### Exercise instructions
Each line of the entries below that includes "width" belongs in your answer.

——————

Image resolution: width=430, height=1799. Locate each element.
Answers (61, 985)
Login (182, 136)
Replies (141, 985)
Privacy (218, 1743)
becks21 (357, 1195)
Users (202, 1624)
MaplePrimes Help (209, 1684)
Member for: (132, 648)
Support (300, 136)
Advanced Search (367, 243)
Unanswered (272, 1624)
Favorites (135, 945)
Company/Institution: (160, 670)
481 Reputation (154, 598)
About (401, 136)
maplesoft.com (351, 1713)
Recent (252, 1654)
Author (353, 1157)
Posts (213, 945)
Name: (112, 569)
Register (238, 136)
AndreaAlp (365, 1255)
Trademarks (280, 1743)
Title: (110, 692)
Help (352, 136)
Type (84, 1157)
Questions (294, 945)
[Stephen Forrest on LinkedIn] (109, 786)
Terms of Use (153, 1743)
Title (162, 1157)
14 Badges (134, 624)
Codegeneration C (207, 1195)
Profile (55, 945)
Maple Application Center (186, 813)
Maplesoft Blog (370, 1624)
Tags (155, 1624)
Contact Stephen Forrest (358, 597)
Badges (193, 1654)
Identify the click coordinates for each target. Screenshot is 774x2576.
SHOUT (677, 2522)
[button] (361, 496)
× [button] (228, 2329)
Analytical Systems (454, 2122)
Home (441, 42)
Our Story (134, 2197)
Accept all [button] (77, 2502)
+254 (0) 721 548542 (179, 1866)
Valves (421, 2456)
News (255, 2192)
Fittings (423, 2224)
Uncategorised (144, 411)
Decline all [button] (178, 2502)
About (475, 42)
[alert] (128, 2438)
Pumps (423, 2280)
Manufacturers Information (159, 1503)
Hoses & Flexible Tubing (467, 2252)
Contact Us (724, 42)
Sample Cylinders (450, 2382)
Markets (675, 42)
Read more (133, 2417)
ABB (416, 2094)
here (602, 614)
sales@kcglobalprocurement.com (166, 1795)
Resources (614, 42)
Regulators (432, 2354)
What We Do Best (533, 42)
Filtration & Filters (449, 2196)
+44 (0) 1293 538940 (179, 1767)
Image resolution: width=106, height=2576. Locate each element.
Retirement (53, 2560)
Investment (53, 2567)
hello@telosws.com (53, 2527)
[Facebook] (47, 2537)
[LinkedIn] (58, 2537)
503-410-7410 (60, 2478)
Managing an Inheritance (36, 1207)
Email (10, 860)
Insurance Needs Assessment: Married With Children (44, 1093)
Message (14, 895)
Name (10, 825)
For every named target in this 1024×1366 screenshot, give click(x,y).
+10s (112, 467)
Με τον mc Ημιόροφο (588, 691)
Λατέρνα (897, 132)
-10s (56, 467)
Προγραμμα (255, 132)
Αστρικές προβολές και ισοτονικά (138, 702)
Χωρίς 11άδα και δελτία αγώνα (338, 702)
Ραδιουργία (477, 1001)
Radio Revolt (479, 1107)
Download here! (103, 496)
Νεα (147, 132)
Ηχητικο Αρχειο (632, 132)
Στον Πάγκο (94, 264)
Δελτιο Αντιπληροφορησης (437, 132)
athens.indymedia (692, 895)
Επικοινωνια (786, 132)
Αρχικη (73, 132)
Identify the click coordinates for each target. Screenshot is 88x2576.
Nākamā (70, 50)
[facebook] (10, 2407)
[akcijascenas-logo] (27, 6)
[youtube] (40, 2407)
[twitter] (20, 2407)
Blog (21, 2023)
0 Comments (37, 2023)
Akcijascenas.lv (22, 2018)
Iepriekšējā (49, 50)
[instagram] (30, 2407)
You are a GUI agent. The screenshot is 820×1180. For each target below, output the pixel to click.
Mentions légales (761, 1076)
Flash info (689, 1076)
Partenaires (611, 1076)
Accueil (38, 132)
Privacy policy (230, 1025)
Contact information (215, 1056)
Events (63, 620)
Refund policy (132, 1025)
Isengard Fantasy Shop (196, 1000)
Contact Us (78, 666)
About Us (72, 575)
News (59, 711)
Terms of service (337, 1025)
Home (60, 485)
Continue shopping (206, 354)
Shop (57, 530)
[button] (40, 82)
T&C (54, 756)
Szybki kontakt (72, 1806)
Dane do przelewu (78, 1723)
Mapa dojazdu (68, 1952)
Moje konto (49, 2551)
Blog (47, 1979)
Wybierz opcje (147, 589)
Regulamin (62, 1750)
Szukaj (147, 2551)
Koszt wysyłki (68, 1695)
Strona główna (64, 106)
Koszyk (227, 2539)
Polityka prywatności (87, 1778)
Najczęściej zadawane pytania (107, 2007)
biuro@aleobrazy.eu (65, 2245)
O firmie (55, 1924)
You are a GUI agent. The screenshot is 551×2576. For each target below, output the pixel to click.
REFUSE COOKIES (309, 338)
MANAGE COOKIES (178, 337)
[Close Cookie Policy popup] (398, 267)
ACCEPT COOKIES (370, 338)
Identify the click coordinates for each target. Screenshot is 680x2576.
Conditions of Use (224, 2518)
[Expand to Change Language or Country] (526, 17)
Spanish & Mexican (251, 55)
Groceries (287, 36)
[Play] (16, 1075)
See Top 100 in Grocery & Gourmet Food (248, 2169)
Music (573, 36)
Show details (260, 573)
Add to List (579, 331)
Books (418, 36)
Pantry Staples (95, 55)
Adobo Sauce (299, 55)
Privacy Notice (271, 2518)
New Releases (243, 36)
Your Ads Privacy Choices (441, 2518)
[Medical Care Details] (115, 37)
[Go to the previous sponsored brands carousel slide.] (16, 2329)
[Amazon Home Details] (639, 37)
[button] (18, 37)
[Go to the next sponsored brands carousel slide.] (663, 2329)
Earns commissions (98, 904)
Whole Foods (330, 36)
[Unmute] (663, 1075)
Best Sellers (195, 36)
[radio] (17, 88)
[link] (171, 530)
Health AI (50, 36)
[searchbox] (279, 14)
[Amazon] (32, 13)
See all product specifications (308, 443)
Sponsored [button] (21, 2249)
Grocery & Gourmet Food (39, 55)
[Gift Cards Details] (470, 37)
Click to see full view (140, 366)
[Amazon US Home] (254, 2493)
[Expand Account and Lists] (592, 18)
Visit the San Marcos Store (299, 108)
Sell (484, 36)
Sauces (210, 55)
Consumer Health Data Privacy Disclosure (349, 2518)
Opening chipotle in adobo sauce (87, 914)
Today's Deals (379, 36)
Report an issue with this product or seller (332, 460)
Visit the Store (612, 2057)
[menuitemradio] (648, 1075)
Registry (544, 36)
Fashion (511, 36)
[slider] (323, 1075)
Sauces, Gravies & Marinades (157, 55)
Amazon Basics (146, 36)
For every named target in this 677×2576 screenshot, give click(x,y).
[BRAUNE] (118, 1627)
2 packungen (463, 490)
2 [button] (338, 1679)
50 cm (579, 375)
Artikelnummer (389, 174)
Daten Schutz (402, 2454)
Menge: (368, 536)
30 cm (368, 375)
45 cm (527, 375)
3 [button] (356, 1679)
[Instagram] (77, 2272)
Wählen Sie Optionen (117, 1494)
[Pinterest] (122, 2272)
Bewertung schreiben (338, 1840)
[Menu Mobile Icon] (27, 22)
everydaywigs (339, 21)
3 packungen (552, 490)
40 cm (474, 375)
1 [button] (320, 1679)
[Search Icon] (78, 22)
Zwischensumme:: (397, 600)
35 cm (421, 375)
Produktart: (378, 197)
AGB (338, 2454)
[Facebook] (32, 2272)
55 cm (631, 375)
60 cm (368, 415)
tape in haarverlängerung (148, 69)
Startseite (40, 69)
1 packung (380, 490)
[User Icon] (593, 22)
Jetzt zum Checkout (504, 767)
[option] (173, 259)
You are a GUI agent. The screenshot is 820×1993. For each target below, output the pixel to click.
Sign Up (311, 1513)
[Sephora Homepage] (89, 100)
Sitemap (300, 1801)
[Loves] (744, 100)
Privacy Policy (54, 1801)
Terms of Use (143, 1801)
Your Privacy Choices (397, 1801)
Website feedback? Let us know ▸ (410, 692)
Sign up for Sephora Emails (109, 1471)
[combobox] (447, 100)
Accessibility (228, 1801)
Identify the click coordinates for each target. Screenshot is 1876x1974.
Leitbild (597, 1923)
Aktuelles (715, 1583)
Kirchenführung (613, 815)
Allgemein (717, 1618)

——————

### Exercise result
Image resolution: width=430, height=1799. Locate each element.
Image resolution: width=106, height=2576. Locate each element.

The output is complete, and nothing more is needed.